---------- TESTO DA LEGGERE

Francesco Carofiglio ha presentato il nuovo romanzo "Ritorno nella valle degli angeli"
San Benedetto del Tronto | E' un ritorno ai luoghi dell'infanzia che hanno trattenuto, magicamente e terribilmente, una parte di Vincenzo, il protagonista del romanzo.
di M.Teresa Rosini

Francesco Carofiglio
Francesco Carofiglio nel suo nuovo libro "Ritorno nella valle degli angeli" edito da Marsilio, ci racconta appunto di un ritorno. E' un ritorno ai luoghi dell'infanzia che hanno trattenuto, magicamente e terribilmente, una parte di Vincenzo, il protagonista del romanzo, lasciandone impressa nella fisicità dei luoghi l'impronta, ombra a cui il protagonista ha, seppure inconsciamente, necessità di ricongiungersi.
"E' la storia di una necessaria ricerca di consapevolezza" afferma Filippo Massacci nell'introduzione alla conversazione con l'autore, un graduale percorso che il protagonista si trova a compiere a ritroso dopo aver tenacemente perseguito l'intento di sradicarsi da tempi e luoghi del suo passato. E c'è un mistero da svelare,"le cose non stanno come sembrano" agli occhi stessi del protagonista.
La distanza tra l'universo e i riferimenti razionali di un presente ingannevolmente sereno e i luoghi ritrovati in un viaggio casuale, si misura nel protagonista in un primo spaesamento, nello stentare a riconoscere e a sovrapporre al ricordo una dimensione spaziale mutata sia in senso oggettivo che soggettivo.
Tutto questo provoca un corto circuito emotivo cui collaborano alcune contingenze provvidenziali nel congiurare perché il suo ritorno sia davvero un "ritorno": il cellulare inutilizzabile, la mancanza di energia elettrica per un temporale, un improvviso silenzio dei riferimenti abituali a cui le nostre esistenze spesso finiscono per fissarsi.

--------------------
---------- ESTRATTO DEI DATI

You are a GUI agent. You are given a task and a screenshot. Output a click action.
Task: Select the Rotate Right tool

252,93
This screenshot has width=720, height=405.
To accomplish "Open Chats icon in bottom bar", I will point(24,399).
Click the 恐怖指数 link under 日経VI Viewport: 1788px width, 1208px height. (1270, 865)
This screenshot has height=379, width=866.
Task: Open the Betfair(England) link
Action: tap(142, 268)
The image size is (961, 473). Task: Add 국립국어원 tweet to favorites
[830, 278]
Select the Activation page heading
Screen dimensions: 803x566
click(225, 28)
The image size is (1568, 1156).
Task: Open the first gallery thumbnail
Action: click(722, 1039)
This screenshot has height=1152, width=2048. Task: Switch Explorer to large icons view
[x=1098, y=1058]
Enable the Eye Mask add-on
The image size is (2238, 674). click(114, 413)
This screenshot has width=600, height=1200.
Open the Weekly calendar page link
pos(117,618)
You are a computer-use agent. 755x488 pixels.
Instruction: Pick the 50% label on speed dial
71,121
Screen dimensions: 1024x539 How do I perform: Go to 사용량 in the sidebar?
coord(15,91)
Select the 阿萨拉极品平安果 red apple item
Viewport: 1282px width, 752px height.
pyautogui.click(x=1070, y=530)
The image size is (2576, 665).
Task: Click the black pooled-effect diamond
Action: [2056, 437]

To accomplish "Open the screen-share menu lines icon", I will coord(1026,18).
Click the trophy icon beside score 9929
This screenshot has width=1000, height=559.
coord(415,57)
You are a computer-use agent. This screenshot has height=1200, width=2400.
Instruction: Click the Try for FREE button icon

--------------------

ESERCIZI:
• a. Trascrivi fedelmente dall'articolo sul romanzo il passo da "Francesco Carofiglio ha" a "protagonista del romanzo.".
• b. Rispondi in base all'articolo sul romanzo:
(i) Quale editore pubblica il libro?
(ii) Chi introduce la conversazione con l'autore?
(iii) Per quale causa manca l'energia elettrica?

RISPOSTE AGLI ESERCIZI:
• a.
Francesco Carofiglio ha presentato il nuovo romanzo "Ritorno nella valle degli angeli"
San Benedetto del Tronto | E' un ritorno ai luoghi dell'infanzia che hanno trattenuto, magicamente e terribilmente, una parte di Vincenzo, il protagonista del romanzo.

• b.
(i) Marsilio.
(ii) Filippo Massacci.
(iii) Per un temporale.